Katie Godden, one of the Co-Founders of Autism Walk Northland, talked more about why the walk is so important. “Everybody knows somebody in their life that has autism. It’s a huge spectrum. So someone can be on either ends.” Godden said, “So our main focus is to raise awareness, raise acceptance, and raise money to give our students what they need in the public school setting.”

Due to the COVID-19 Pandemic, Autism Walk Northland was on hiatus for two years. Katie Godden, is hoping with bringing it back in person, more people can show their support. Especially since schools might not have the necessary funds for students with Autism. “Sometimes the school budgets don’t allow for the things that our kids may need from adaptive equipment, to bouncy balls to sit on, fidgets toys, those types of things. So mainly we are here to raise awareness and acceptance, but also to give our kids what they need in the school day.”
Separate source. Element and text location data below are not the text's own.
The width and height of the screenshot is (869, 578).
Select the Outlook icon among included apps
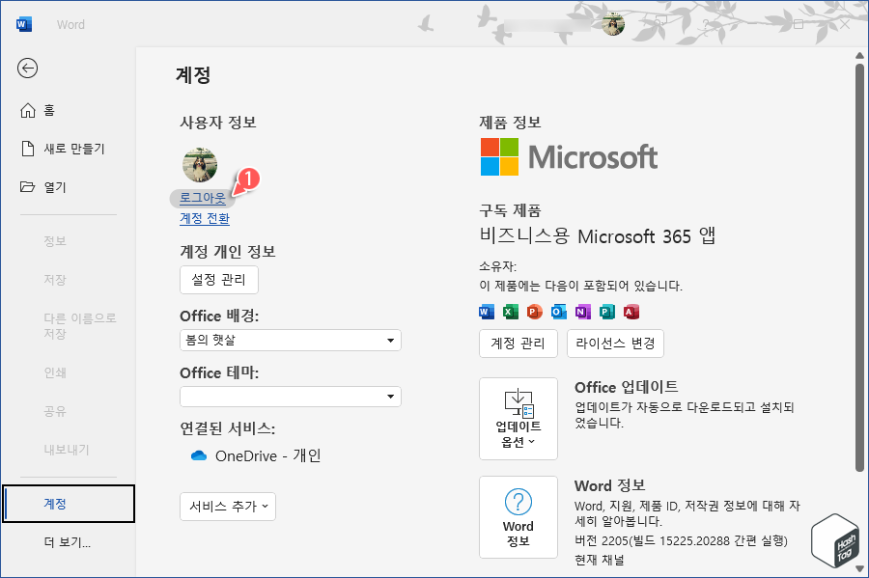click(x=556, y=311)

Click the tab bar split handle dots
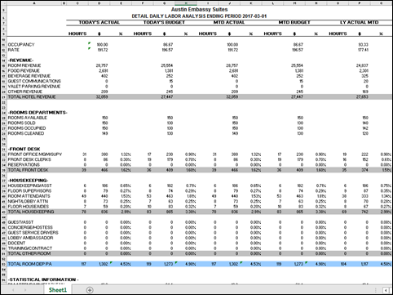click(x=376, y=290)
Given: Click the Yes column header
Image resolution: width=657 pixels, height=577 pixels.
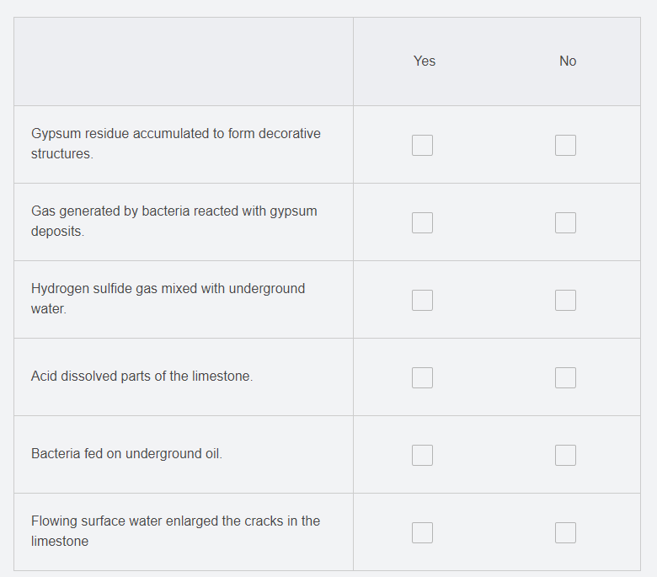Looking at the screenshot, I should [424, 61].
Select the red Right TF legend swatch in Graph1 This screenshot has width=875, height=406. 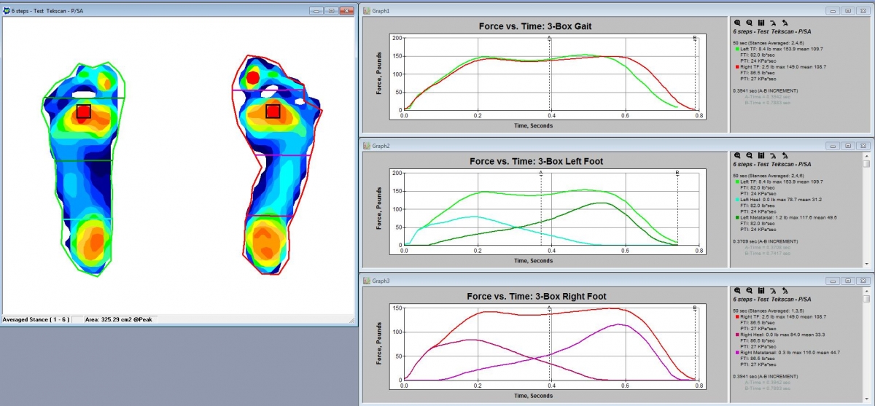(x=736, y=66)
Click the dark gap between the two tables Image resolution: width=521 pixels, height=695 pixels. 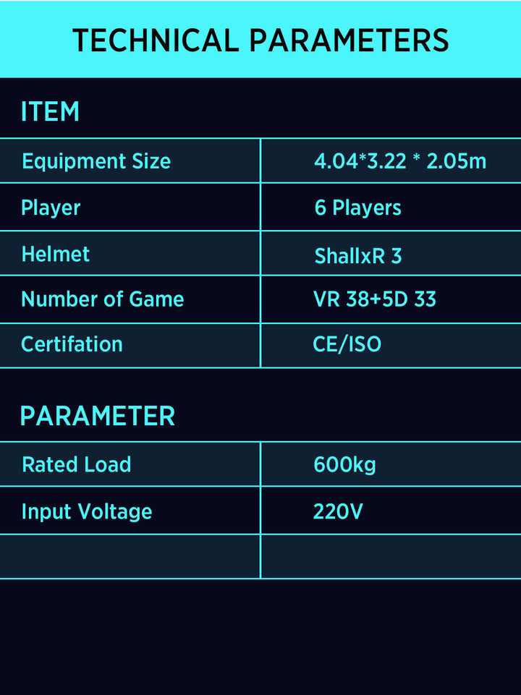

Nia Filipovich, is an avid walker for Autism Walk Northland, because her mom is one of the co-founders, and her sister is on the spectrum. “I do think it’s a rewarding cause. So of course they keep coming back. Over the years, I just kind of walk until I can’t anymore.” Filipovich said. “That’s what’s great about the walk. You don’t have to do the whole like five K if you don’t want do. You do what you can.”

Katie Godden also said if people were unable to come for the walk, Autism Walk Northland is still accepting donations online. “Our kids just want to be kids like anybody else. They want to have friends, they want to go to the movies.” Godden said. “They are just like anyone else. But they need adaptions to be able to function in everyday life. If it’s someone to walk around with them at school, or if it’s a friend that needs to take their hand and do something with them. Our kids just want to be accepted.”